** Start **

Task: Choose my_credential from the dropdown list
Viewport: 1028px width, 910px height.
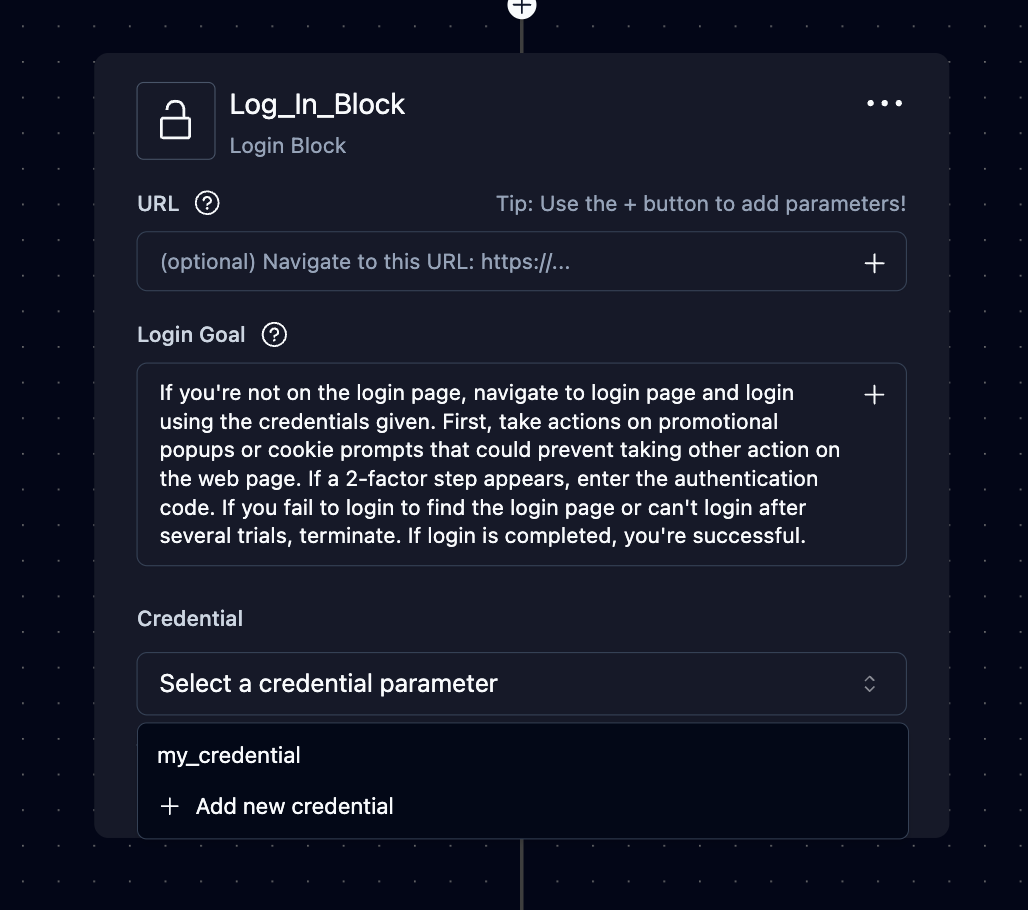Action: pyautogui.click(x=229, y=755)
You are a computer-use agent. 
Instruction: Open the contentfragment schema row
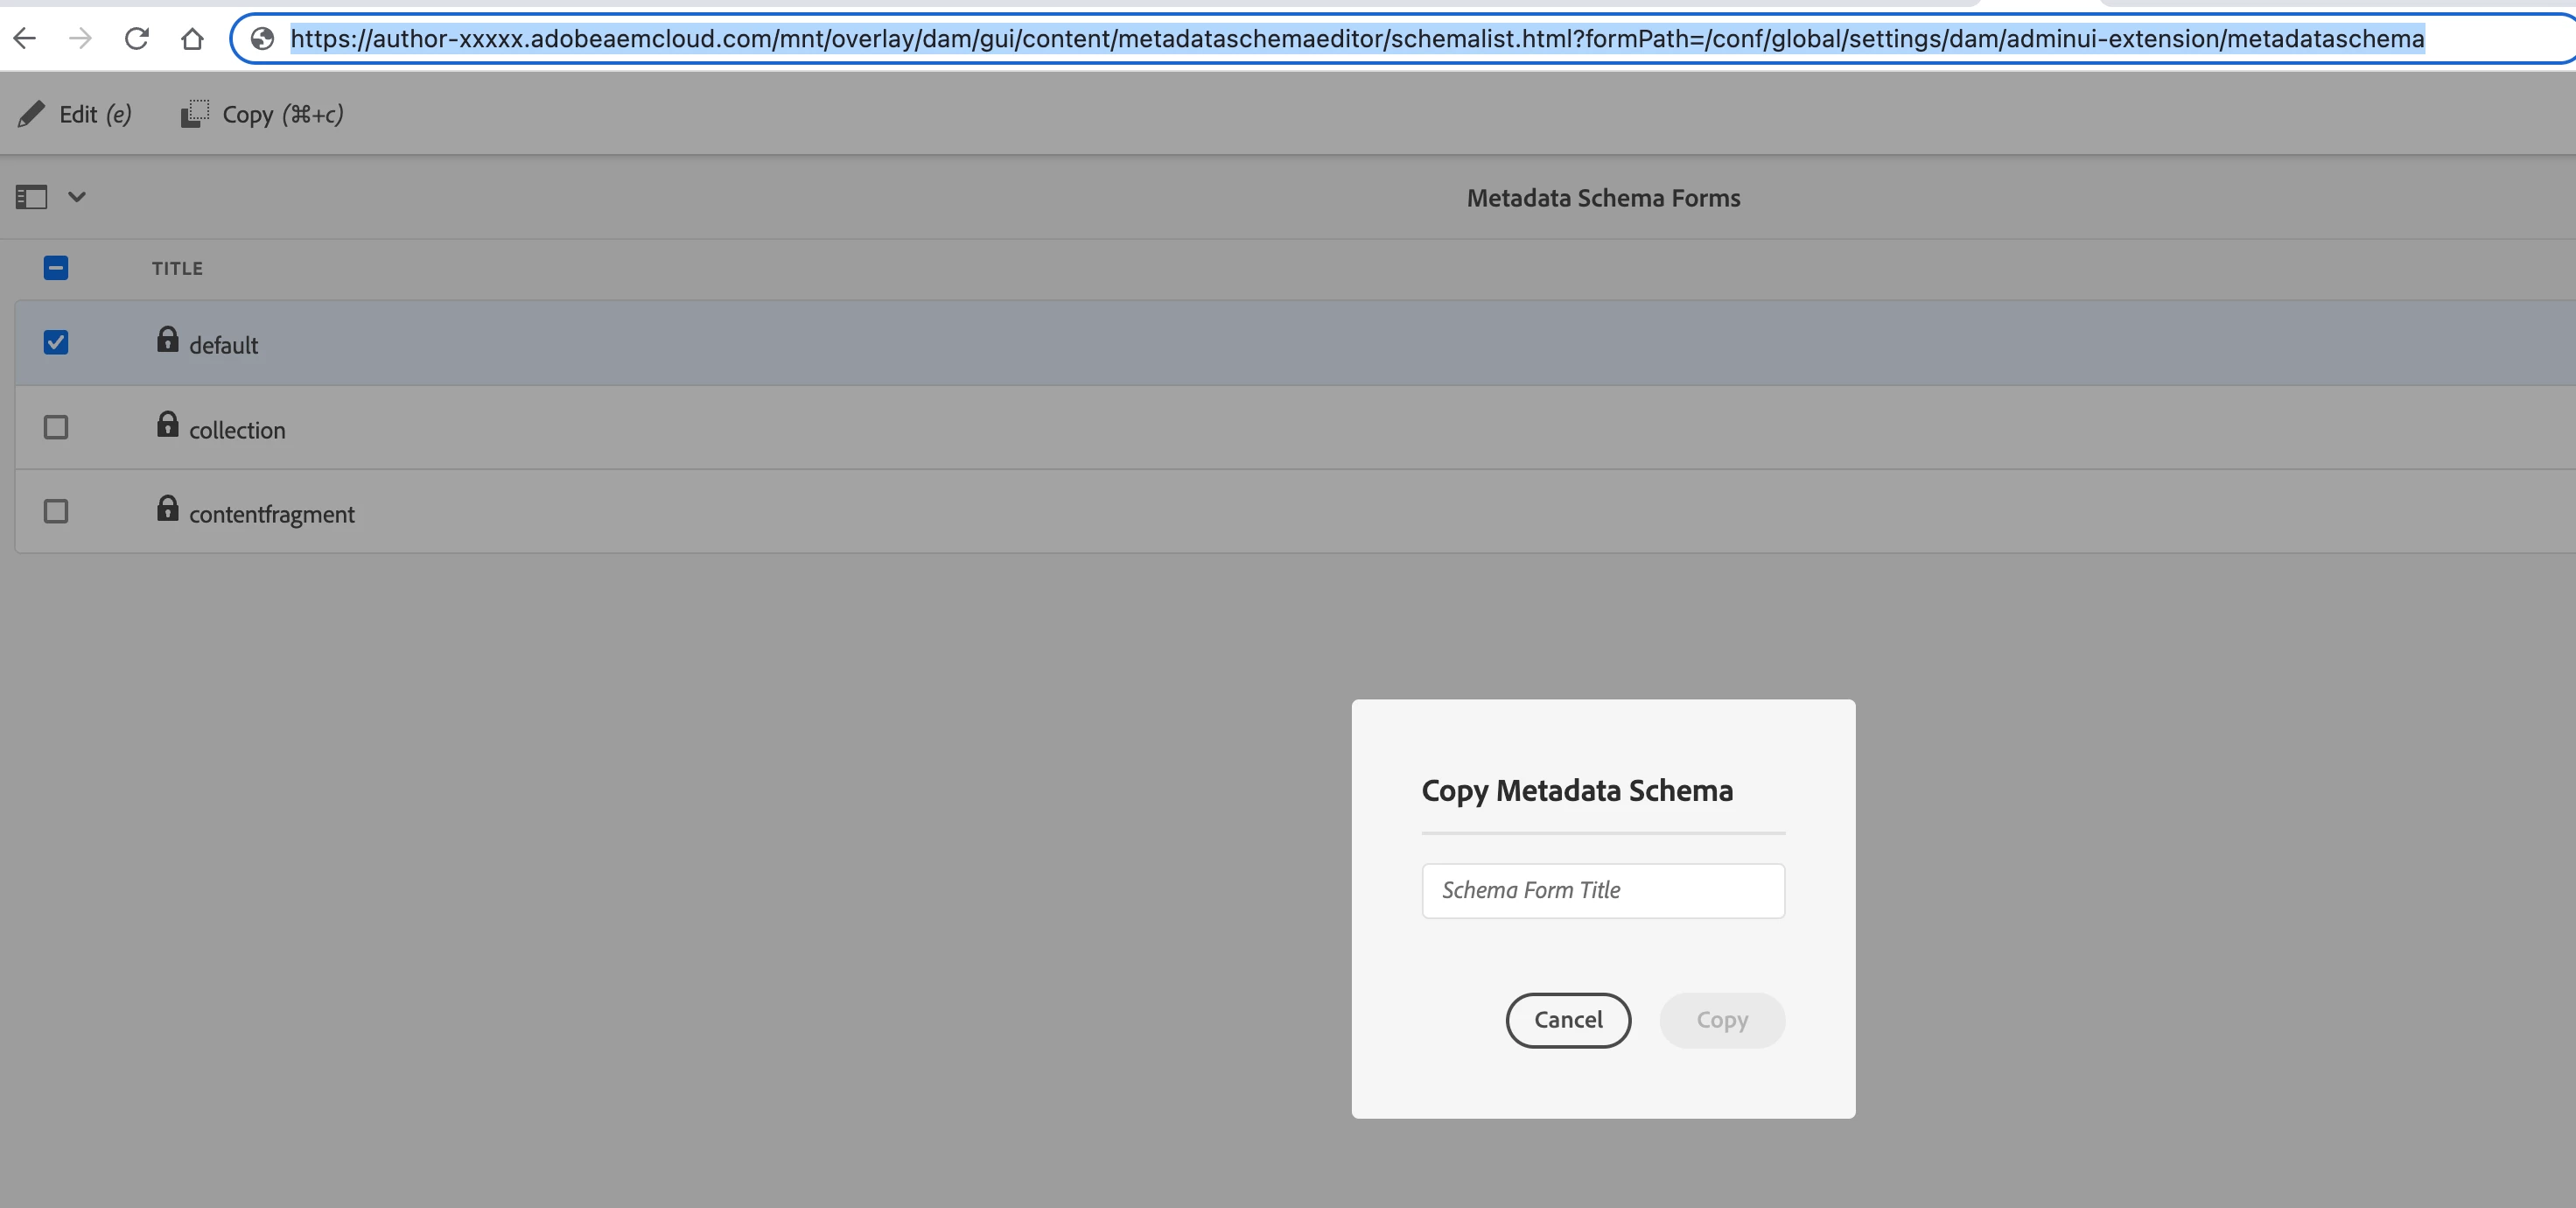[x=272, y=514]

** End **

Exercise task:
Change "Open" to "Expand" in the listing, starting at the line that contains "You are a computer-use agent." and ending with the last line of the listing. Keep everything else the same, and leave the pictures out of your answer.

Output:
You are a computer-use agent. 
Instruction: Expand the contentfragment schema row
[x=272, y=514]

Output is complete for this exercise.